Task 3 - Basic Visual Analytics in Tableau

Follow the directions on the worksheet, download tableau academic on your personal computer or use one of the labs computers. Make sure to download the academic version and not the free limited trial version.

– Download Tableau academic here: https://www.tableau.com/academic/students

– Refer to file ‘creditrisk.csv’ in the data folder

– Start Tableau and enter your LUC email if prompted.

– Import the file into Tableau. Choose the Text File option when importing


– Under the dimensions tab located on the left side of the screen DOUBLE click on the ‘Loan Purpose’, then DOUBLE click on ‘Number of Records’ variable located under Measures on the bottom left of the screen.

– From the upper right corner of the screen select the horizontal bars view and note the new chart. Familiarize yourself with the tool by trying other views. Only valid views will be highlighted in the menu.

– Create a new sheet by clicking on the icon in the bottom next to your current sheet.

##### 3A) Double-click on the ‘Age’ variable in Measures and select the ‘Histogram’ view. Capture a screen shot and include here. Which age bin has the highest age count and what is the count?

#22 os the bin with the highest age count and the count is 97

##### 3B) Drag-drop the variable ’Marital Status’found under Dimensions into the Marks Color box. Capture a screen shot and include here. Which age bin has the highest divorce count and what is the count?

#22 is the age bin with the highest divorce count. The count is 46

##### 3C) Create another new sheet. Double-click ‘Months Employed’ and then double-click ‘Age’. Make sure Age appears in the columns field as shown in the image below. From the Sum(Age) drop down menu select Dimension. Repeat for Sum(Months Employed). Add another variable to the scatter plot by drag-drop the dimension variable ‘Gender’ into the Marks Color box. Capture a screen shot and include here. Share a story on what the data is telling us

#In general, there are more male employed than women (the orange dots overcome the blue ones). Furthermore, there are more people employed between the age of 20 to 40 years as the majority of the data lays on age between 20-40, whose months employed are between 0-40 (not many months employed, probably due to their young age and lack of experience). As the age increases, it seems that the months employed also increases. 

#However, there is not a clear correlation among the age and months employed.
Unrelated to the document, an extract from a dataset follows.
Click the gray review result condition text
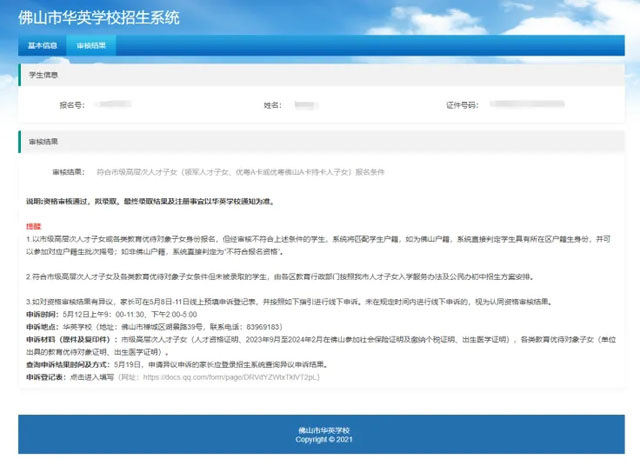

The female population is mostly focused on the age 20-40 and not many months employed (0-40), the reason for this could be the change in society and the empower of women and its entrance to the labor market.

##### 3D) In a new sheet generate a view of Gender, Number of Records, and Marital Status. Choose the best fitting view of your choice for the intended scope. Capture a screen shot and include here. Share a story on what the data is telling us.

#This plot shows that most of the population is male. As I said in the previous lab, all the women of the data are divorced which is very interesting. Personally, I do not think this is a great sample of the population as it does not represent the reality of society (there are women who ask for loans who are not divorced, and if not, there should be).  

#Furthermore, most of the men who ask for loans are single; very few are married; and the men who are divorced are less than 1/4 of the women who are divorced and ask for a loan. In general, it could be said that the two main target market segments are divorced female and single males as they both conformed the majority of the population.